Ensure all acquisitions and dispositions are logged within 24 hours with complete serial numbers, manufacturer, caliber, and type.
Conduct a full inventory count and cross-reference each firearm against your bound book entries. Document any discrepancies.
Check that all fields are filled in, dates are correct, NICS transaction numbers are recorded, and forms are signed.
Confirm that all multiple handgun sales within a 5-day period have been reported to ATF and local law enforcement.
Your current FFL license must be displayed at the licensed premises in a location visible to customers.
All firearms must be stored in a secure manner when the premises is unattended. Verify locks, safes, and alarm systems are functional.
Your operating hours and physical address must match what is on file with ATF. Report any changes before the inspection.
Ensure you have a NICS transaction number or state POC confirmation for every transfer. Verify no transfers were completed without a proceed or after a delay expired improperly.
Confirm that all NICS denials resulted in no transfer and that denied 4473 forms are retained and flagged appropriately.
Review any state-specific requirements (waiting periods, permits, registration) that apply in your jurisdiction beyond federal requirements.
Document which employees have access to firearms and 4473 forms. Keep records of any compliance training completed.
Identify who will be present to speak with the IOI (Industry Operations Inspector) and ensure they have access to all records and keys.

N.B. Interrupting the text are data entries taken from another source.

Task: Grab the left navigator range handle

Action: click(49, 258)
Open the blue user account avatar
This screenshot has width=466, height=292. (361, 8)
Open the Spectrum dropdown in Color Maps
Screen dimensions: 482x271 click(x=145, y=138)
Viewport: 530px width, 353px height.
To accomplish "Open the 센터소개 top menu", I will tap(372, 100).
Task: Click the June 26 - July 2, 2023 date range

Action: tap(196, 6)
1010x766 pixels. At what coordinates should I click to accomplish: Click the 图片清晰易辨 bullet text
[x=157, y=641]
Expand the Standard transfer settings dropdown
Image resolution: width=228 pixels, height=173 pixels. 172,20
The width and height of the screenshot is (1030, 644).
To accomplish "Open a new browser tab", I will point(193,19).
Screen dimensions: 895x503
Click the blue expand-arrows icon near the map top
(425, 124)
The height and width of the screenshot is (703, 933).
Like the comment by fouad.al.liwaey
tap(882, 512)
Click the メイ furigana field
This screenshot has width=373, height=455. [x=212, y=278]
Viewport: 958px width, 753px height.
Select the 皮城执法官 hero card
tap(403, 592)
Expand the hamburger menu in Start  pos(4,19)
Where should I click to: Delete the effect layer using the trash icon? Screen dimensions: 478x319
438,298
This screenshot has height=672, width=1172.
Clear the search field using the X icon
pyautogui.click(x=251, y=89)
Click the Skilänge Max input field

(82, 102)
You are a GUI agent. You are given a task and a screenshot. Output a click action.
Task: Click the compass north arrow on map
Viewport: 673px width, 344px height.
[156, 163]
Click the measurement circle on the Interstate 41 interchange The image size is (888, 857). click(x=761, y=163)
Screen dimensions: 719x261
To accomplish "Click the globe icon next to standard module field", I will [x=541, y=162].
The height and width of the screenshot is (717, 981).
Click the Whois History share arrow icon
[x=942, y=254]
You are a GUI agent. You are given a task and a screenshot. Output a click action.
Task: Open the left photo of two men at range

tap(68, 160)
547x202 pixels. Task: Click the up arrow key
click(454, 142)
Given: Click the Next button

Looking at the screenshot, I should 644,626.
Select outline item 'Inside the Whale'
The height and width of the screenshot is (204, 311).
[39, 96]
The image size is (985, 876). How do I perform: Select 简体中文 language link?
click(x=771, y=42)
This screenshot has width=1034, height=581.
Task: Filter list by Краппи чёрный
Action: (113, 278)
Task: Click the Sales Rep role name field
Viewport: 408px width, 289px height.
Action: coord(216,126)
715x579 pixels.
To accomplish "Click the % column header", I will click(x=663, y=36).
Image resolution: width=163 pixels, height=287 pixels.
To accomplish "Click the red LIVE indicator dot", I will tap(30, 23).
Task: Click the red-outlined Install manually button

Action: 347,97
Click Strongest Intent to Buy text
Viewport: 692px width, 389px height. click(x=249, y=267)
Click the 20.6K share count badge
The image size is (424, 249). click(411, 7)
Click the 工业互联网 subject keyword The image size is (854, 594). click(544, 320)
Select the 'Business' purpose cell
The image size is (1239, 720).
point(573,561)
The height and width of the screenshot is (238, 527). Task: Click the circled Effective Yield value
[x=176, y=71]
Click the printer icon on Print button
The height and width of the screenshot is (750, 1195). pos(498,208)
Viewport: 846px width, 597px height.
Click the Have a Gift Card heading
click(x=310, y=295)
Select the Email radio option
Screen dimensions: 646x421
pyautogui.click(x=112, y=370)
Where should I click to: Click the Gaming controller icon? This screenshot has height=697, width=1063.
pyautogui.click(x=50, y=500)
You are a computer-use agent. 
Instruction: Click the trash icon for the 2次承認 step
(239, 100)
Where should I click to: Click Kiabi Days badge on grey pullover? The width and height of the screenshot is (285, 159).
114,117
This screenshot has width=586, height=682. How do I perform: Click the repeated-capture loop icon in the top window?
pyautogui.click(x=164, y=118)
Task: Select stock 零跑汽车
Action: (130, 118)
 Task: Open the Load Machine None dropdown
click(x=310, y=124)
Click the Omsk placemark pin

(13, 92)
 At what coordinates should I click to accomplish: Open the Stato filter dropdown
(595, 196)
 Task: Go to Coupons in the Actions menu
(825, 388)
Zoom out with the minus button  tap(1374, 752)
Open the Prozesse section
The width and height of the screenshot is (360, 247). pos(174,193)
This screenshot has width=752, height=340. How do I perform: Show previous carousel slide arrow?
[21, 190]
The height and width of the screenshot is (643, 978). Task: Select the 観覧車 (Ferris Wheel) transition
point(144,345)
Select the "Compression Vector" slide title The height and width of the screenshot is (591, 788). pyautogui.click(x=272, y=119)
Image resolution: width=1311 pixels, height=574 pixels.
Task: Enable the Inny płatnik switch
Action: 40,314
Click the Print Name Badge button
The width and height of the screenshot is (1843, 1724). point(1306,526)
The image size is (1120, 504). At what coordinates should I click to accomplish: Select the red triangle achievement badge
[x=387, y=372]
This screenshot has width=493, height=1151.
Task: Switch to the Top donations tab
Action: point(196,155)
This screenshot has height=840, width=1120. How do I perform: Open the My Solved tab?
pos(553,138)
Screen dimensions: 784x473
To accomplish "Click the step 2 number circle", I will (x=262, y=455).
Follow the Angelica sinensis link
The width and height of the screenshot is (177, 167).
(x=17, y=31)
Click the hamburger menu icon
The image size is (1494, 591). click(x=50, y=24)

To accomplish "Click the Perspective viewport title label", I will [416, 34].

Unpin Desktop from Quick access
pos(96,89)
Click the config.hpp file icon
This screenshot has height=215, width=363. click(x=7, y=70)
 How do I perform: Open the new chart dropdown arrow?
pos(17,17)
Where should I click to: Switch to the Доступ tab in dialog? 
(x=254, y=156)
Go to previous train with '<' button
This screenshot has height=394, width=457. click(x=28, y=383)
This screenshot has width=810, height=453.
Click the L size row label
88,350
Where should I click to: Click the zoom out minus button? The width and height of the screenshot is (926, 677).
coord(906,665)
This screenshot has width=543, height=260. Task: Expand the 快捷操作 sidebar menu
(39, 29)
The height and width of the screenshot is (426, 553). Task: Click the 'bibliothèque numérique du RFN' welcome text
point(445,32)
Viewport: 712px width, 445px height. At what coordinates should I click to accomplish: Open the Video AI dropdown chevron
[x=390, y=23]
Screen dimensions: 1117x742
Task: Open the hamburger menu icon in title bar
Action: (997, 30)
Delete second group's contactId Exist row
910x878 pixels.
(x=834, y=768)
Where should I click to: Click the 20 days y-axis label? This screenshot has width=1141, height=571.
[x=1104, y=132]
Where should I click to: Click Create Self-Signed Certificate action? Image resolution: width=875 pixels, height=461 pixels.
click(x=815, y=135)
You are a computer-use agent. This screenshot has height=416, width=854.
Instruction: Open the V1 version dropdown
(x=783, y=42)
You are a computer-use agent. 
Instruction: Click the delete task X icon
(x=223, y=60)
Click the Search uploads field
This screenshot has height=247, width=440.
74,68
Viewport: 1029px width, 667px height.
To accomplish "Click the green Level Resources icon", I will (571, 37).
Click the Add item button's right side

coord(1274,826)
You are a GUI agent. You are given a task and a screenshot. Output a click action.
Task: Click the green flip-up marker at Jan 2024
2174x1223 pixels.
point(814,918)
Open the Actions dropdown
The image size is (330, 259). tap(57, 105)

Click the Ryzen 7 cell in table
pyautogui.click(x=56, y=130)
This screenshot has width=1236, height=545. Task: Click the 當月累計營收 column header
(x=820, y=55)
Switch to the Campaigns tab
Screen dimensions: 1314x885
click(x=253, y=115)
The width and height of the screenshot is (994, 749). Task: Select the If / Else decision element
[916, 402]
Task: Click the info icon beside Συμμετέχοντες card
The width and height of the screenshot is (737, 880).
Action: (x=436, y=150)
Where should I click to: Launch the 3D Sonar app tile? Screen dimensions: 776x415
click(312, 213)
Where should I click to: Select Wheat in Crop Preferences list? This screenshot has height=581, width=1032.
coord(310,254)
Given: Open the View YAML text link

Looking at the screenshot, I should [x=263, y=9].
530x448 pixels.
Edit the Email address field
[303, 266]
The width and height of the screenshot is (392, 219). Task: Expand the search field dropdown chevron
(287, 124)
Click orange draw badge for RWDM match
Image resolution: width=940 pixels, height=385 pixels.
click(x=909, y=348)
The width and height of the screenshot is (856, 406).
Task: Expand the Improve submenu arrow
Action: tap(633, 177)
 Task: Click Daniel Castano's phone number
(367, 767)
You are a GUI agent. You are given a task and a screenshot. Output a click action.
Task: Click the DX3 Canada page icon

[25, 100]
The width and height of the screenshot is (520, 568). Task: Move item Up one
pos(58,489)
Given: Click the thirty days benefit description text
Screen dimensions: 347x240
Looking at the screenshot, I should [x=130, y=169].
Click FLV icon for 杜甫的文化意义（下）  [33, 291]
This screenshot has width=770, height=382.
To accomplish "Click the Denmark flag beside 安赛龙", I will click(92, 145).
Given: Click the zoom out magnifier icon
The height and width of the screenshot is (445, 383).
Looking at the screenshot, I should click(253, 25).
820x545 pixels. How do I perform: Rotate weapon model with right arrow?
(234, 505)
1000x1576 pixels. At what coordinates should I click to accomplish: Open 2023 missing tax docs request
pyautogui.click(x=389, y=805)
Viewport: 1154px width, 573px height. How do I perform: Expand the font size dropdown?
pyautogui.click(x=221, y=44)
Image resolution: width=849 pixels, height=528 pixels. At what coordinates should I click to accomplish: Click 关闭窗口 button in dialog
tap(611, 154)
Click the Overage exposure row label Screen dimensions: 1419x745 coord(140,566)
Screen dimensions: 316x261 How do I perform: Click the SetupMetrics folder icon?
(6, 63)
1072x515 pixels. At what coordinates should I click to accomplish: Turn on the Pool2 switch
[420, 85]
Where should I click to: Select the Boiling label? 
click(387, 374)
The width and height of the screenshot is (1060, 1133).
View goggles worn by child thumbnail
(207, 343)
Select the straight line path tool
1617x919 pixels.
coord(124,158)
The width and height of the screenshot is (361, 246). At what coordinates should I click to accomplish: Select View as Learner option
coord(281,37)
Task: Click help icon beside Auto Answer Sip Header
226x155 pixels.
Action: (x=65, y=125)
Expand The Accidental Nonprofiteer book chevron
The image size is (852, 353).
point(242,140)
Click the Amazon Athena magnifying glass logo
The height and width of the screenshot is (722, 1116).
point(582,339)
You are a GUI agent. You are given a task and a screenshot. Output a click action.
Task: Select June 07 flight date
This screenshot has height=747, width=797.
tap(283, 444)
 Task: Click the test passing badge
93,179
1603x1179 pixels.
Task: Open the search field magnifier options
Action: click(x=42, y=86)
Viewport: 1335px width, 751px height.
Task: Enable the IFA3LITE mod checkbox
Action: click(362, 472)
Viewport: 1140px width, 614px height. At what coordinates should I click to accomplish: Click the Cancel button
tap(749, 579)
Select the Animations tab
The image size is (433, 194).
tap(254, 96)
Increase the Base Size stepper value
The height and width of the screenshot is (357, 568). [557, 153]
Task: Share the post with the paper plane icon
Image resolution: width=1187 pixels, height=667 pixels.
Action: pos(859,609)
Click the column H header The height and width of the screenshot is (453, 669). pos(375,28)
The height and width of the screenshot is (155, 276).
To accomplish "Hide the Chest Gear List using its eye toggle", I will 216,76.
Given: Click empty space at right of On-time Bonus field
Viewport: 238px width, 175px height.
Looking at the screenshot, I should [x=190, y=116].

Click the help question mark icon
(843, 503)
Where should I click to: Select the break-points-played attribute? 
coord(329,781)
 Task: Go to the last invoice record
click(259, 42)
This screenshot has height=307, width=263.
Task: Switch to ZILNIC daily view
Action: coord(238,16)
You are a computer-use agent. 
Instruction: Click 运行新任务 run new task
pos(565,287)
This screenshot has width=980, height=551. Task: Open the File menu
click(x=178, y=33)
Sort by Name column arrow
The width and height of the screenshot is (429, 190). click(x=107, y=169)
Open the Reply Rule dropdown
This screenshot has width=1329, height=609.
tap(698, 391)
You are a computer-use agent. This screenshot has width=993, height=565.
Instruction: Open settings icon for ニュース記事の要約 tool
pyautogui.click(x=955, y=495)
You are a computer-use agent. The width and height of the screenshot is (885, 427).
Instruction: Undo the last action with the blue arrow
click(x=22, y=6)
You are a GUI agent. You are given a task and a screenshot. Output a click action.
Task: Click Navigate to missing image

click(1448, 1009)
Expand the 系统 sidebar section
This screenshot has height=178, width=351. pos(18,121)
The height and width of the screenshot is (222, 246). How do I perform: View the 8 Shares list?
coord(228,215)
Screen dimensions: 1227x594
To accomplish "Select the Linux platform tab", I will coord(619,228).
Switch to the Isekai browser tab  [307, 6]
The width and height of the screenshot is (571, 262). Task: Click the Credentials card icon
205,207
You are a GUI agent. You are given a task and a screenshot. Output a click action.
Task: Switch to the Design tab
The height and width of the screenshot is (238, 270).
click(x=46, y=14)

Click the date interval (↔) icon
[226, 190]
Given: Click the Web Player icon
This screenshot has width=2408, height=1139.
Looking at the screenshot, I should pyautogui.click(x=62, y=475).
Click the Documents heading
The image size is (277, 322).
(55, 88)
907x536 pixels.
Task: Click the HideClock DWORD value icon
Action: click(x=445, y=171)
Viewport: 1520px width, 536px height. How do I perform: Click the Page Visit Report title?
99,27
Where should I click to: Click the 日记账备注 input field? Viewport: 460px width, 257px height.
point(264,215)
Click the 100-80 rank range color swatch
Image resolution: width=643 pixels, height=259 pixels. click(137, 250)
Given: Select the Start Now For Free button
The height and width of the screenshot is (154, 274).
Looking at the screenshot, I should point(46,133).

ATF Order 5370.1H (May 6, 2025) replaced the prior zero-tolerance policy with a graduated administrative action framework. Current ATF policy weighs willfulness, materiality, and prior compliance history before recommending license revocation — a single inadvertent paperwork error is no longer an automatic revocation trigger. This does NOT excuse non-compliance; serious or repeated violations (failure to run NICS, false statements on records, knowing transfers to prohibited persons) still result in revocation. Document any inadvertent errors with corrections per the single-line-through procedure and demonstrate good-faith compliance practices throughout the inspection.